KUTIPAN SUMBER:
ISSN 2477-1686

Vol. 8 No. 19 Oktober 2022

Game Of Thrones Di Menara Gading: Faktor Kekuasaan Dalam Praktik Akademik Di Universitas

 

Oleh:

Made Syanesti Adishesa

Fakultas Psikologi, Universitas Katolik Indonesia Atma Jaya

 

Universitas adalah sebuah organisasi. Sebuah organisasi memiliki struktur, yang artinya ada pembagian kekuasaan dan wewenang. Meski pernyataan ini terkesan kentara, dampaknya sering kali terlupakan dalam pengelolaan universitas. Tidak jarang pembicaraan tentang kekuasaan, politik, dan hubungan atasan-bawahan, dianggap sebagai topik yang tidak nyaman didiskusikan. Sebagai lembaga pendidikan tinggi, mungkin saja kita merasa sebagai orang-orang 'spesial' yang berpikiran terbuka, menjunjung tinggi sistem merit-based, dan nilai-nilai egaliterianisme. Tidak banyak literatur ilmiah yang membahas mengenai nuansa politik dalam pengelolaan universitas (Ordorika, 2003). Oleh karena itu, pembicaraan mengenai politik dan kekuasaan seharusnya dipisahkan dari dunia akademik. Tapi benarkah demikian?

 

Dalam sejarah pendiriannya, sebuah universitas sendiri tidak lepas dari pengaruh politik. Sejak dulu, universitas memiliki andil besar dalam membuat perubahan sosial dan reformasi (Ordorika, 2003). Mengingat potensi dampak yang dimiliki oleh sebuah universitas, maka tidak heran pimpinan universitas sebagai pemegang kuasa tertinggi dapat menjadi posisi yang menguntungkan. Tidak dapat dipungkiri bahwa pihak-pihak yang berambisi tinggi dan menyalahgunakan kekuasaan tentu dapat memanfaatkan celah dalam sistem. Sebagai sebuah organisasi, universitas juga tidak luput dari insiden penyalahgunaan kekuasaan. Dalam praktik akademik yang menjunjung tinggi kebenaran pun, kekuasaan dapat digunakan untuk memperoleh tujuan yang diinginkan. Beberapa orang kolega dan saya berkolaborasi dalam sebuah penelitian analisis diskursus mengenai faktor kekuasaan dalam penyangkalan tuduhan plagiarisme (Putra, Jazilah, Adishesa, et al, 2022). Kami menemukan bahwa di ketiga kasus yang kami pelajari, tuduhan plagiarisme muncul saat situasi perebutan kekuasaan (pemilihan rektor). Selain itu, kekuasaan juga pernah digunakan untuk membuat investigasi terpisah yang akhirnya menguntungkan pihak tertuduh. Dari hasil penelitian ini kami menyimpulkan bahwa meski praktik academic misconduct seperti plagiarisme pun tidak luput dari diskusi tentang kekuasaan dan politik.

CUPLIKAN DATA:
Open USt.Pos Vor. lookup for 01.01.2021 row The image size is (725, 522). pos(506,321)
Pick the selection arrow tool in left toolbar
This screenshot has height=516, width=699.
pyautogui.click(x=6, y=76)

TUGAS A: Dalam teks tentang kekuasaan di universitas, pada situasi apa tuduhan plagiarisme muncul di ketiga kasus yang diteliti?
TUGAS B: Sambunglah teks tentang faktor kekuasaan dalam praktik akademik di universitas, mulai setelah kalimat terakhirnya.

HASIL A: Tuduhan plagiarisme muncul saat situasi perebutan kekuasaan, yaitu pemilihan rektor.

HASIL B:
Pembicaraan tentang politik di dunia kampus juga tidak saya dengar dalam konteks publikasi saja, melainkan juga dalam konteks kenaikan jabatan. Sering kali dibicarakan dengan berbisik dan tersembunyi, banyak rumor beredar di kalangan para akademisi bahwa kenaikan jabatan akademik dan penilaian kinerja dosen turut dipengaruhi oleh kekuasaan politik. Di tahun 2019 misalnya, beredar berita seorang dosen yang ditolak kenaikan jabatannya karena merasa ada pihak pimpinan universitas yang tidak menyukai pandangan politiknya (Nurita, 2019). Terlepas dari investigasi yang masih berlangsung, hal ini membuktikan bahwa para anggota akademisi sendiri berpandangan bahwa politik dan kekuasaan merupakan faktor yang berpengaruh dalam pengelolaan universitas.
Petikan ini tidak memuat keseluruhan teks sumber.